(Records from a collection)
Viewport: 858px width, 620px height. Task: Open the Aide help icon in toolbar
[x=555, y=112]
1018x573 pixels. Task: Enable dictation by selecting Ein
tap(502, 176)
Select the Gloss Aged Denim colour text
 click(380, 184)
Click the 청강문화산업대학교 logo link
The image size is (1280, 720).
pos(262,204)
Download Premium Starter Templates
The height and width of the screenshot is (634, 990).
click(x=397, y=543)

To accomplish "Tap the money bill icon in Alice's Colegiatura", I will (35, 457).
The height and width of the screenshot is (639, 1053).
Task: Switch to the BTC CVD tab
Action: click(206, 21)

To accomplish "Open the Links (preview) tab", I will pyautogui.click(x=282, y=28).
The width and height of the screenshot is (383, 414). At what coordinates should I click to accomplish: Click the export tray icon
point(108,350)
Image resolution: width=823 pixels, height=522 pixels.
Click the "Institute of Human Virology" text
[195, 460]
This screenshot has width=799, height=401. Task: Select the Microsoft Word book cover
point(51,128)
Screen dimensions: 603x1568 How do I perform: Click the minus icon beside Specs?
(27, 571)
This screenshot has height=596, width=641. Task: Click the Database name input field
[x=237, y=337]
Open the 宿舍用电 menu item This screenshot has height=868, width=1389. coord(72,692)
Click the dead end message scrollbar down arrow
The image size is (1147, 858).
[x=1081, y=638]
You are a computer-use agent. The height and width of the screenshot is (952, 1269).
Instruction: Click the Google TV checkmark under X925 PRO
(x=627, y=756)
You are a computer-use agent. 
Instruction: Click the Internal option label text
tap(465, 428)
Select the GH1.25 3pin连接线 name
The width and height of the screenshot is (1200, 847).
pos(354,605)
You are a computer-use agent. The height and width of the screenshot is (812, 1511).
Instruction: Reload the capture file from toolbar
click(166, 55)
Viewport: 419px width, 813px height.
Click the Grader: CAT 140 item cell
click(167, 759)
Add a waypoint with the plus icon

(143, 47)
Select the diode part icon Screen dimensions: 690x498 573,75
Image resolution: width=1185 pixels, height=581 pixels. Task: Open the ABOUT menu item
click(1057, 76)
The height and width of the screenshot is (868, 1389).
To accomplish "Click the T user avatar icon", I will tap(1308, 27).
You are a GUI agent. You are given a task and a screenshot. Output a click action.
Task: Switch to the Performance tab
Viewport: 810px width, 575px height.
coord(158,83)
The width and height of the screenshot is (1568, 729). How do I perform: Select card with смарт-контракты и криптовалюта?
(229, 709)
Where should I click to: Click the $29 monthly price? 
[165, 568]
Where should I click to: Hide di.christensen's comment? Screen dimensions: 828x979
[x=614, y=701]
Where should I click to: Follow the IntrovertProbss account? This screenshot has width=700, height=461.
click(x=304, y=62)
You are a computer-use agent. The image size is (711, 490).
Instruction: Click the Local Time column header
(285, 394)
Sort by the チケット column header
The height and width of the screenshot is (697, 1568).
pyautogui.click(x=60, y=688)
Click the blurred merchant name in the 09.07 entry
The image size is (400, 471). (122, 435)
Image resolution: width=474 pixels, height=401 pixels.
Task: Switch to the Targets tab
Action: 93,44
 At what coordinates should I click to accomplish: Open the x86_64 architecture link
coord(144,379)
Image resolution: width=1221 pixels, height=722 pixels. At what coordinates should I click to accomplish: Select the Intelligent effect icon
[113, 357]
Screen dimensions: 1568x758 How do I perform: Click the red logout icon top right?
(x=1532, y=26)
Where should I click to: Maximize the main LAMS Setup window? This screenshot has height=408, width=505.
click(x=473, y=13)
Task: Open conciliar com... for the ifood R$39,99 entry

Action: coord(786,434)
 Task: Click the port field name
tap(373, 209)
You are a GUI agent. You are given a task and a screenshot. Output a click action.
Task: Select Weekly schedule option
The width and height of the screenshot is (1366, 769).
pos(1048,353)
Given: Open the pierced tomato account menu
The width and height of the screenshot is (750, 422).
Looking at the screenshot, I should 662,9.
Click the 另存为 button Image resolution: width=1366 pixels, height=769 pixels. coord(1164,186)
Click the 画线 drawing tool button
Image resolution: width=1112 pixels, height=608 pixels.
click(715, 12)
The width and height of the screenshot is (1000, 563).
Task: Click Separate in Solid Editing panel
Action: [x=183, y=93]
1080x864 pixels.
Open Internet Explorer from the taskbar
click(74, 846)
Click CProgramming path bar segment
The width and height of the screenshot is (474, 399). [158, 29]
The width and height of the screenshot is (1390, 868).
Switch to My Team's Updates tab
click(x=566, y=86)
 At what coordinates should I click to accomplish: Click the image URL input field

-- The problem --
Collect the complete line wherever the string "agent" appears in the records.

-- Written response --
You are a computer-use agent. The height and width of the screenshot is (952, 1269).
You are a computer-use agent. 
You are a computer-use agent. The height and width of the screenshot is (812, 1511).
You are a GUI agent. You are given a task and a screenshot. Output a click action.
You are a computer-use agent. The image size is (711, 490).
You are a GUI agent. You are given a task and a screenshot. Output a click action.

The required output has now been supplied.